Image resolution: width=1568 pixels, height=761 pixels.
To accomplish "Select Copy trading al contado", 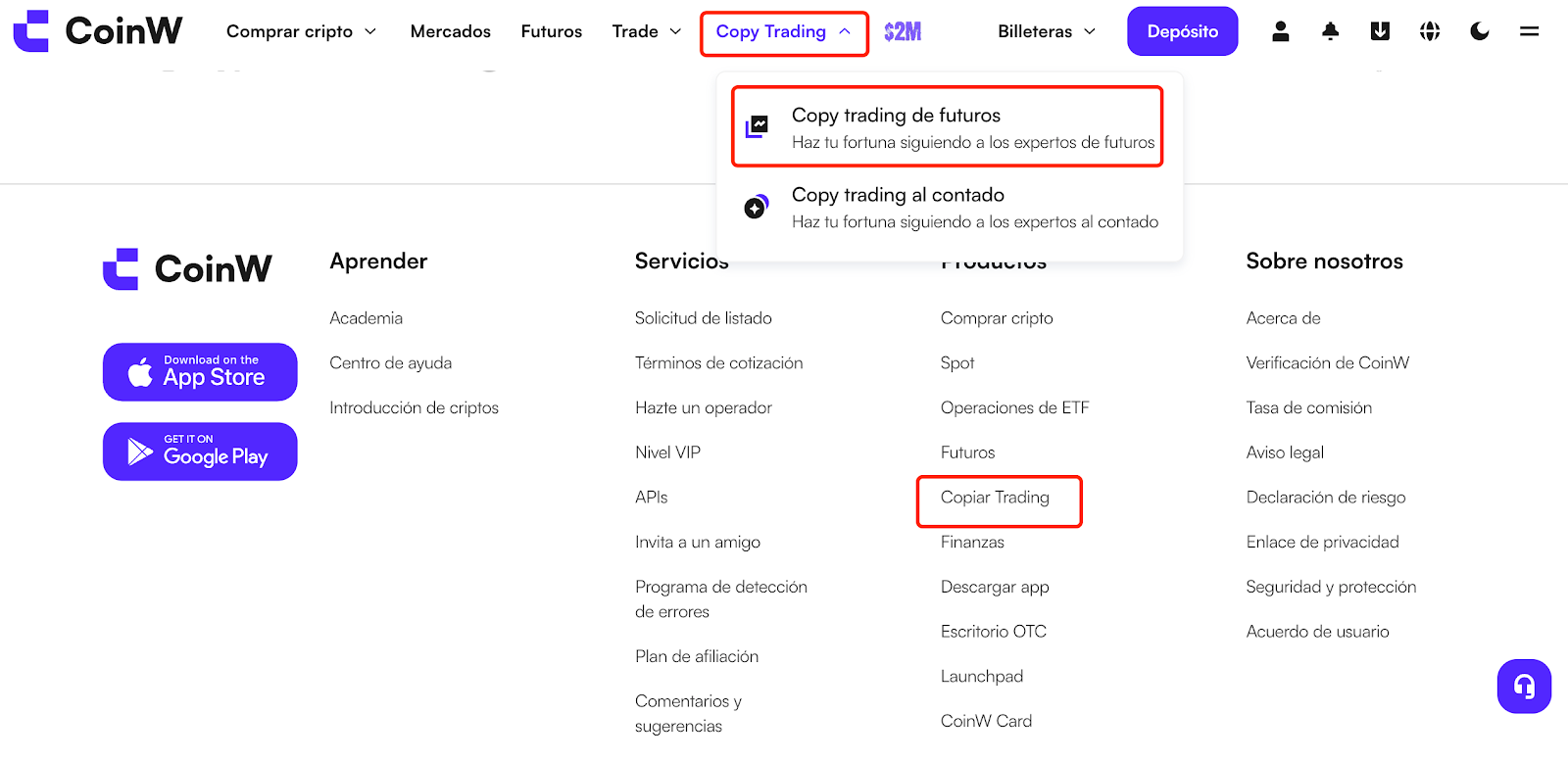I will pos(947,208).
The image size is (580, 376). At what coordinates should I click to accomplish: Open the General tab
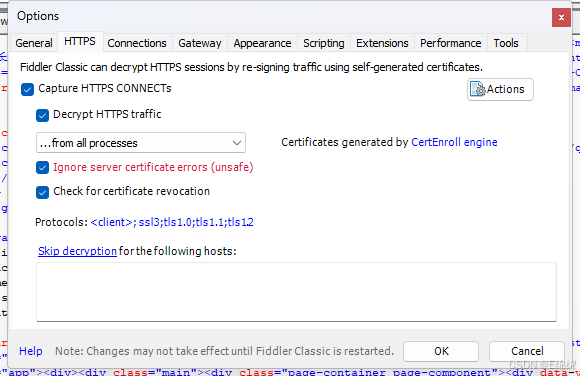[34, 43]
---
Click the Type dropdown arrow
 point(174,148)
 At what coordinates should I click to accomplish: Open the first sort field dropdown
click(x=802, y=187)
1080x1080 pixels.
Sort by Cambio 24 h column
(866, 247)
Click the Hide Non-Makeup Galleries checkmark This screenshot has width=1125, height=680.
--
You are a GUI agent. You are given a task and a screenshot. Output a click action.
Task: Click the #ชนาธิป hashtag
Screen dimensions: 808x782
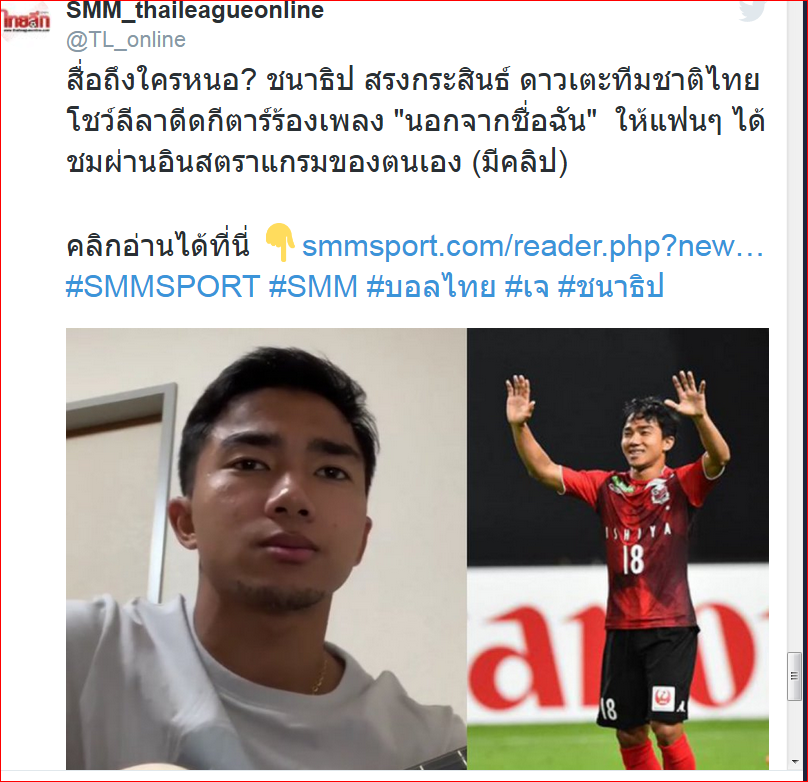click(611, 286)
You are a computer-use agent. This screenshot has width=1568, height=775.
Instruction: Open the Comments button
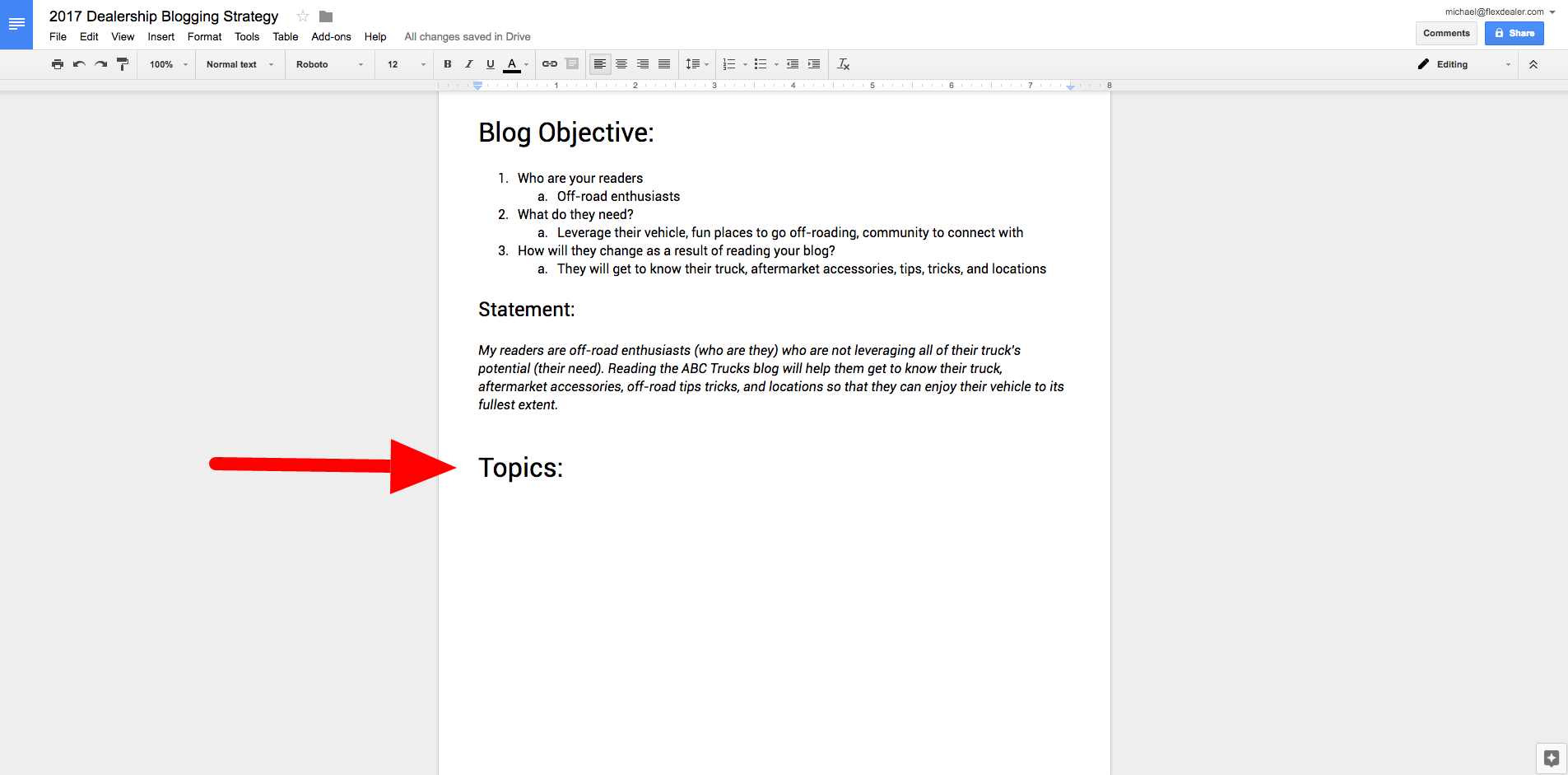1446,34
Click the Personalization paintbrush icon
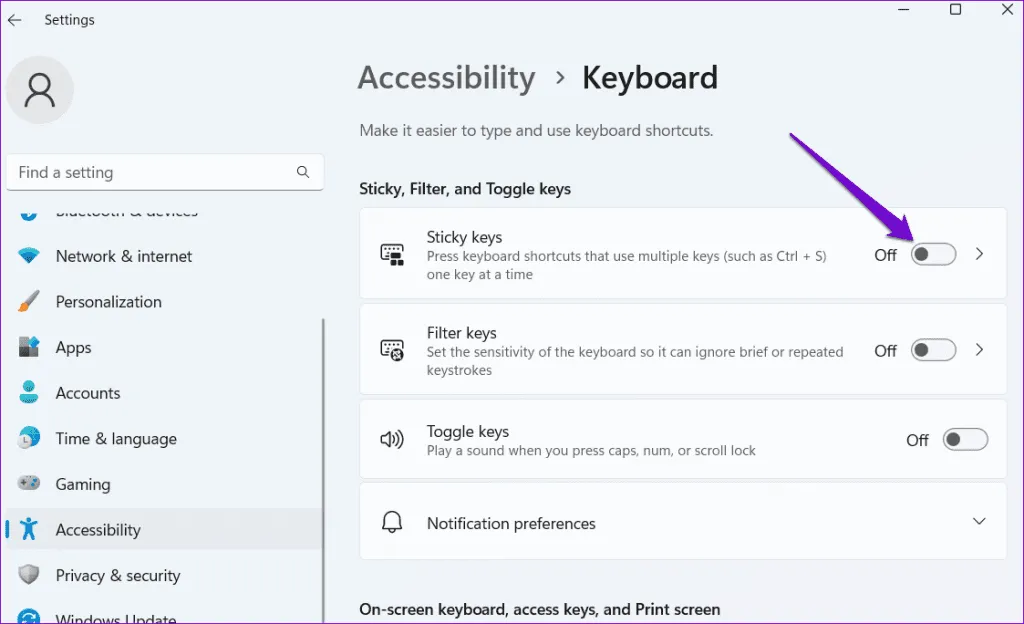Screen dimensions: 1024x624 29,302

**ASSIGNMENT**: Show the lines of the records above that mention "pixels".

**RESPONSE FOR THIS EXERCISE**:
Image resolution: width=1568 pixels, height=761 pixels.
1080x1080 pixels.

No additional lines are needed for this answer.